━━━ 本文

初めまして。保坂です。「フィリピン留学」といえば語学留学や最近ではIT留学の広告でおなじみのワードかもしれませんが,農工大が提供しているAIMSプログラムのフィリピン留学は実際に現地の大学(農学林学では国内トップ!)で現地の学生たちと専門科目の授業を受けられるという点で珍しいのではないかと思います。この記事ではそんなフィリピン留学を経験し,いかに自分が日本で思い込みで生きてきたかを知ったよ,という話をお伝えできたらなと思っています。


プロフィール

名前: 保坂

学科学年(派遣時):環境資源科学科3年

派遣国・大学: University of the Philippines Los Baños (UPLB)

━━━━━━
━━━ 提供データ

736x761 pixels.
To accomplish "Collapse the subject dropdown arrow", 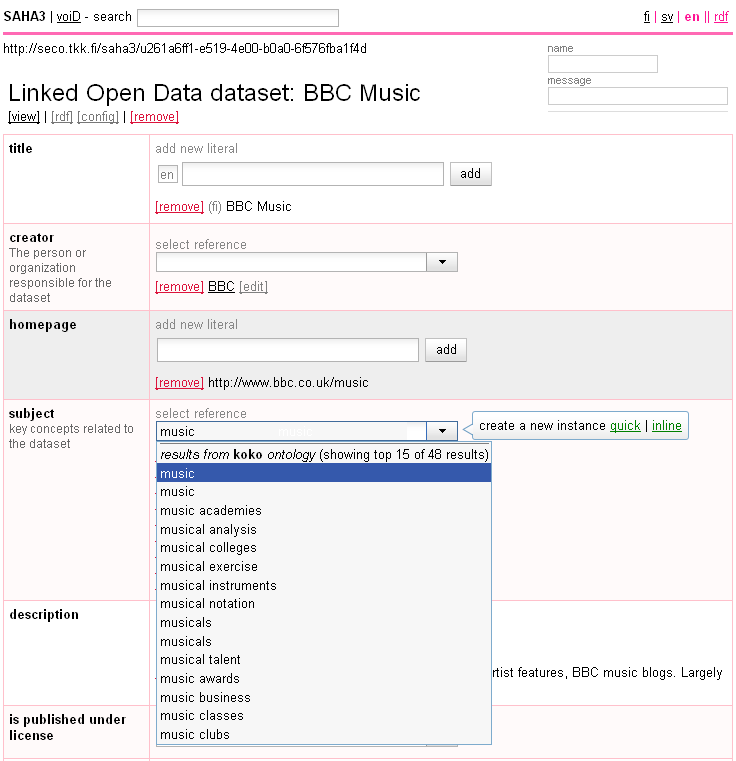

━━━━━━
━━━ 提供データ

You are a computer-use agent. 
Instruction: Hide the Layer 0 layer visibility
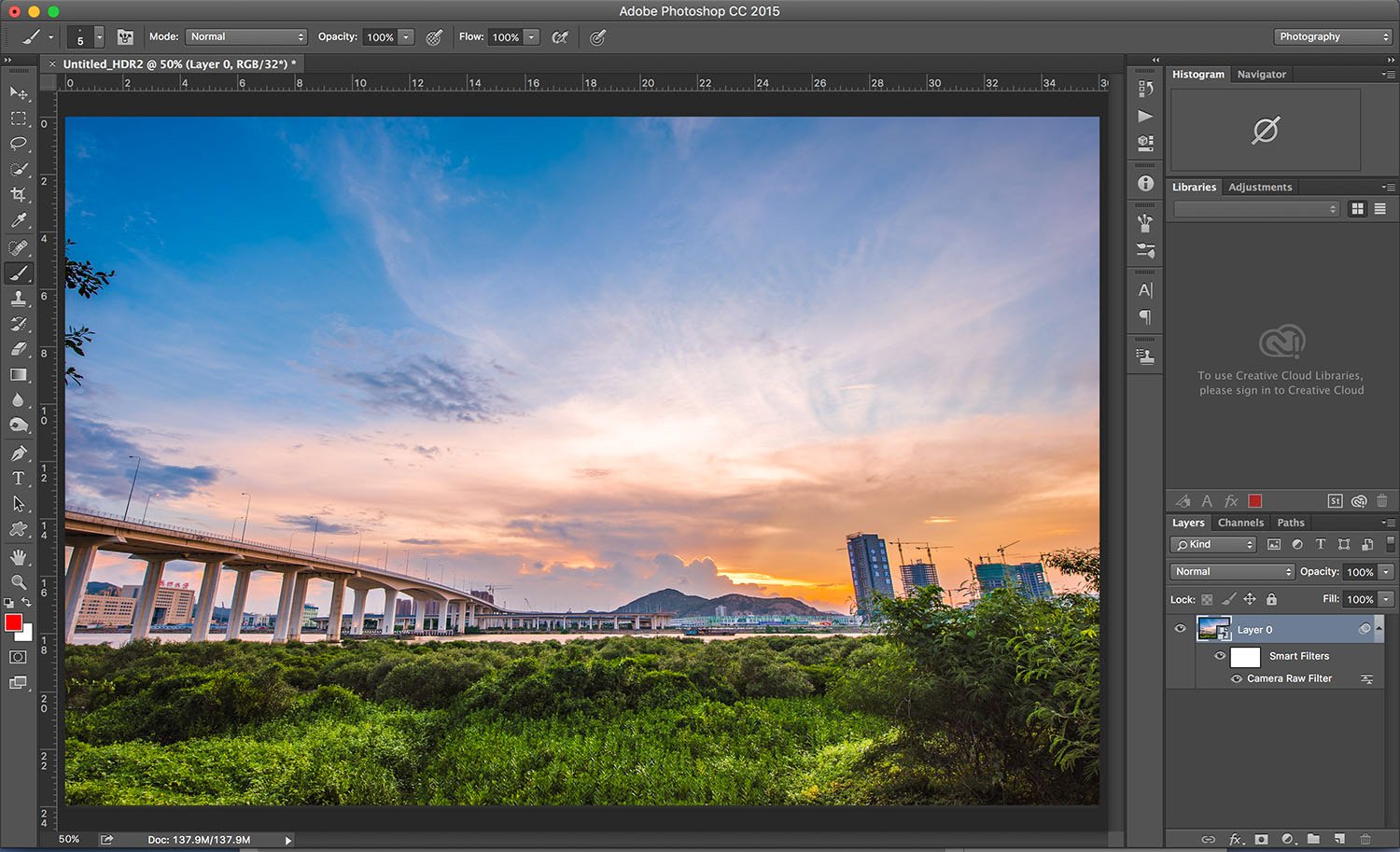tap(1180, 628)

━━━━━━

_課題の内容_.
次の(a)〜(c)が本文の内容と一致するかどうかを「はい」または「いいえ」で答え、判断の決め手となる本文の語句をそのまま引用しなさい。
(a) 保坂さんは派遣時、環境資源科学科の3年生だった。
(b) AIMSプログラムのフィリピン留学は、語学学校で英語を学ぶことが中心である。
(c) 派遣先の大学はUniversity of the Philippines Los Baños (UPLB)である。

_解答_.
(a) はい。「学科学年(派遣時):環境資源科学科3年」
(b) いいえ。「実際に現地の大学(農学林学では国内トップ!)で現地の学生たちと専門科目の授業を受けられる」
(c) はい。「派遣国・大学: University of the Philippines Los Baños (UPLB)」